:: AIM OF THE EXERCISE ::
Exact reproduction required: the lines below from the line with "This screenshot has width=639, height=812." to the line with "Task: Click the Entities analyzed shield icon", both ends included, and no others.

#### DATA UNDER STUDY ####

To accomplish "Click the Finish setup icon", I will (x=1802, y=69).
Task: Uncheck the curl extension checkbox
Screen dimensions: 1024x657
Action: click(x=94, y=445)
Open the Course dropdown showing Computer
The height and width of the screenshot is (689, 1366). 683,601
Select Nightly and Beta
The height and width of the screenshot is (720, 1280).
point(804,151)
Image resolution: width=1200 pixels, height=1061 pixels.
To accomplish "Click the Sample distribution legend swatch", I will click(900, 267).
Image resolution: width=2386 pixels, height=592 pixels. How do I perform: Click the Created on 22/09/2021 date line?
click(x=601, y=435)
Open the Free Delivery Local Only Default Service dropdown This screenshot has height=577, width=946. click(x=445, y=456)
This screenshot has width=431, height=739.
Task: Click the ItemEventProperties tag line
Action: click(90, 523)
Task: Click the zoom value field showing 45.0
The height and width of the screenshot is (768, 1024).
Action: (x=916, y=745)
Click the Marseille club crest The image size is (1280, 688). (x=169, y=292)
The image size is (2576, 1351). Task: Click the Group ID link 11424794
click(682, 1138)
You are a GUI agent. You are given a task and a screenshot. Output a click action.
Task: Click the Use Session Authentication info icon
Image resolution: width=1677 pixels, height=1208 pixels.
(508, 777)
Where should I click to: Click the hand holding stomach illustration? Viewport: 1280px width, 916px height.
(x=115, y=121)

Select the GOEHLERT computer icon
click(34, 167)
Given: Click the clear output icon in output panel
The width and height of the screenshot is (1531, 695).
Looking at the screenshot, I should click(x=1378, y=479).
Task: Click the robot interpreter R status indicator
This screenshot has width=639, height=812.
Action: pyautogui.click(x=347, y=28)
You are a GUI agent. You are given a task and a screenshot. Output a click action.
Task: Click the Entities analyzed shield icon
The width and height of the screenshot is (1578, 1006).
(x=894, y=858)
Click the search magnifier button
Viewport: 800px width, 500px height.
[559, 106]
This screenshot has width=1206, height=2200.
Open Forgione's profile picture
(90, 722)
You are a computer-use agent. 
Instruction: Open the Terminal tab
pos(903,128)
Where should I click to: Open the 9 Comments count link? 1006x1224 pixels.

####

:: THE ANSWER ::
This screenshot has width=639, height=812.
Action: pyautogui.click(x=347, y=28)
You are a GUI agent. You are given a task and a screenshot. Output a click action.
Task: Click the Entities analyzed shield icon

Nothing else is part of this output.